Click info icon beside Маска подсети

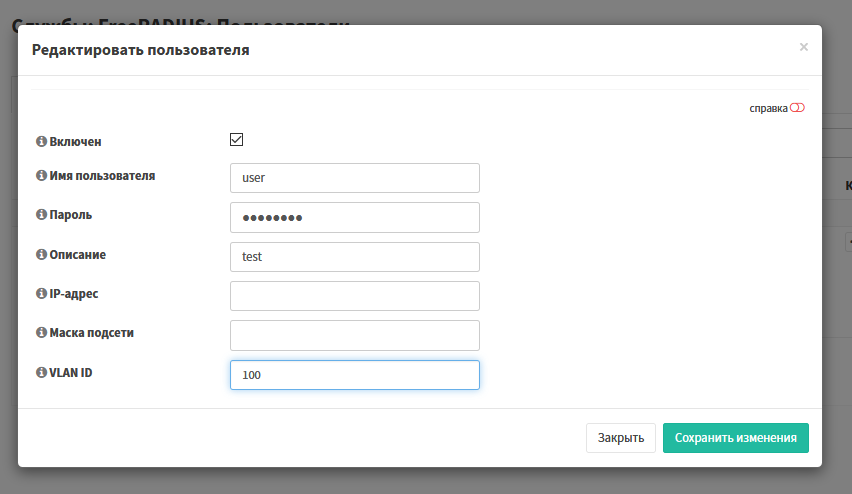click(42, 333)
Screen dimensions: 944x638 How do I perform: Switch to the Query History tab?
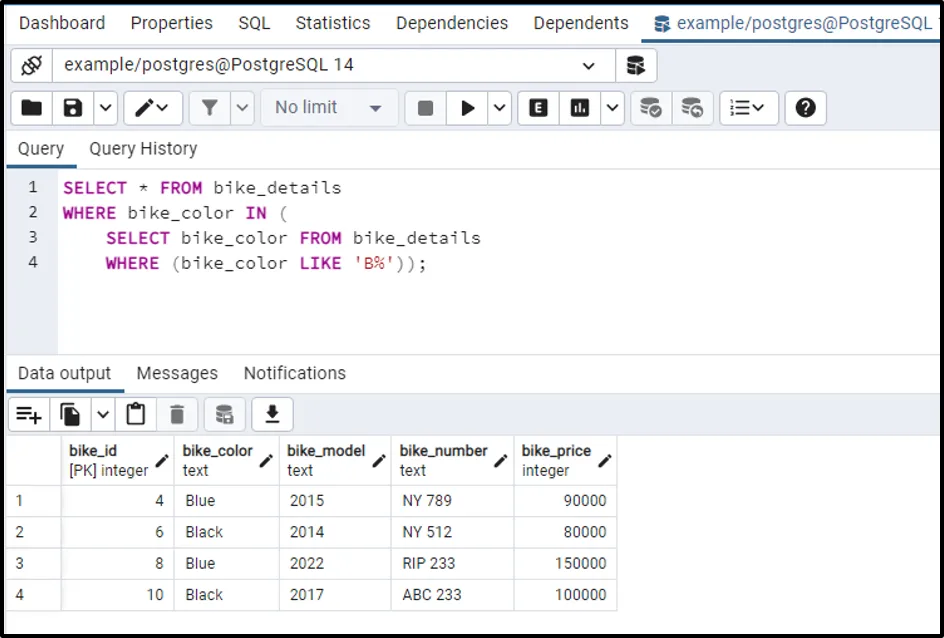tap(143, 149)
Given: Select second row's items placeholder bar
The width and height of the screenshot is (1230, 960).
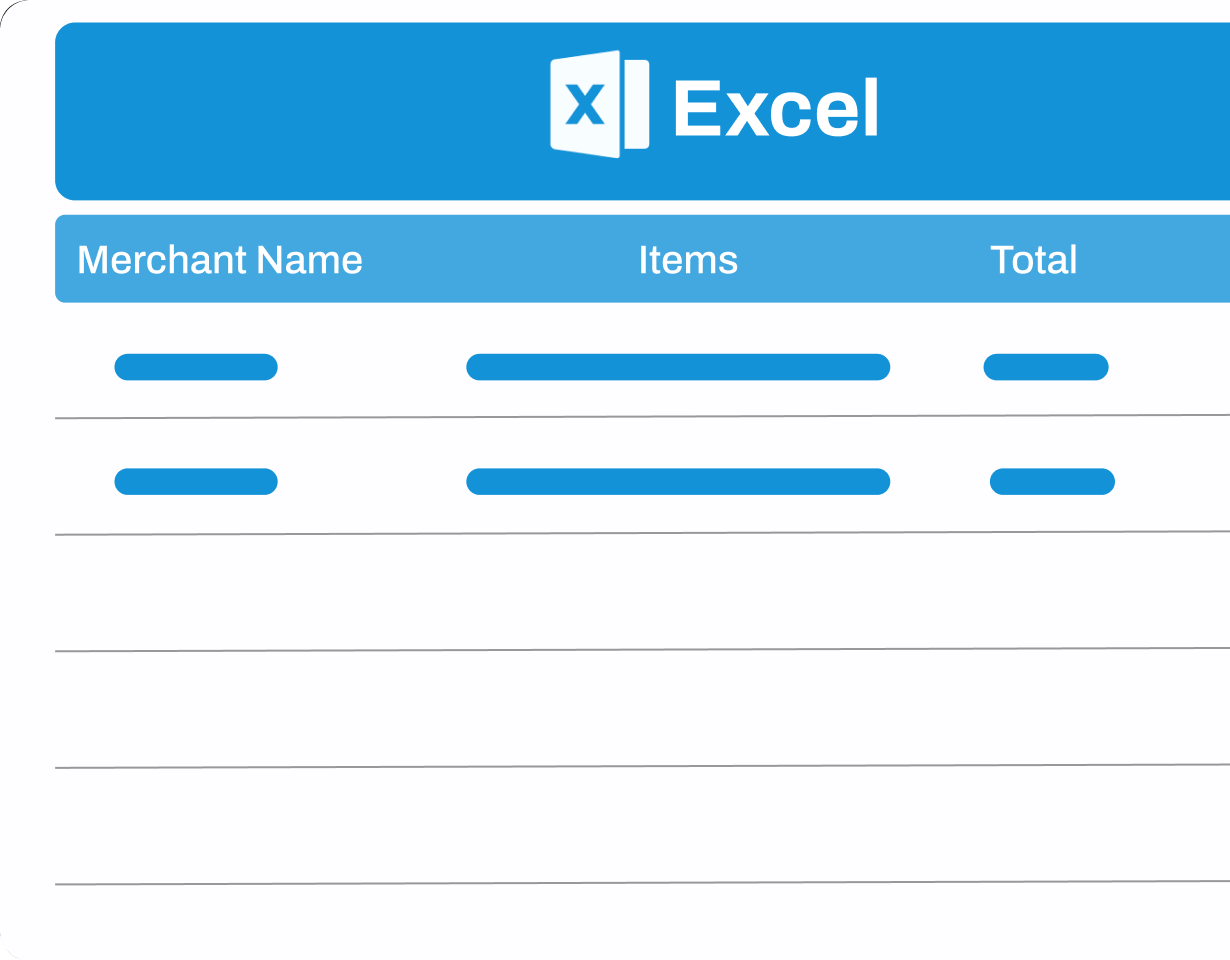Looking at the screenshot, I should point(678,481).
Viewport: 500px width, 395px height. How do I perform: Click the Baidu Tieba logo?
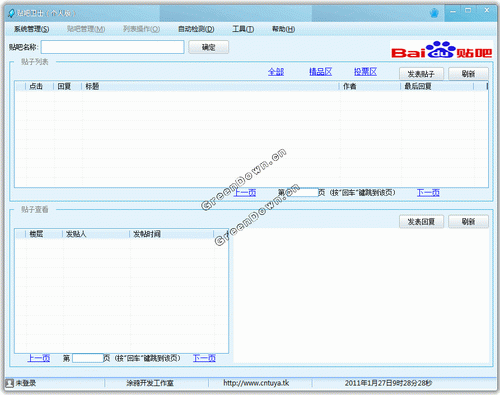(x=441, y=50)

------------------------------------

Required work:
An exact transcription is needed, covering the line with "Screen dimensions: 944x638" and every line after it to the end of the entries, but not the pictures.

Solution for this exercise:
Screen dimensions: 944x638 How do I perform: Switch to the Query History tab?
tap(143, 149)
Given: Select second row's items placeholder bar
The width and height of the screenshot is (1230, 960).
Looking at the screenshot, I should point(678,481).
Viewport: 500px width, 395px height. How do I perform: Click the Baidu Tieba logo?
(x=441, y=50)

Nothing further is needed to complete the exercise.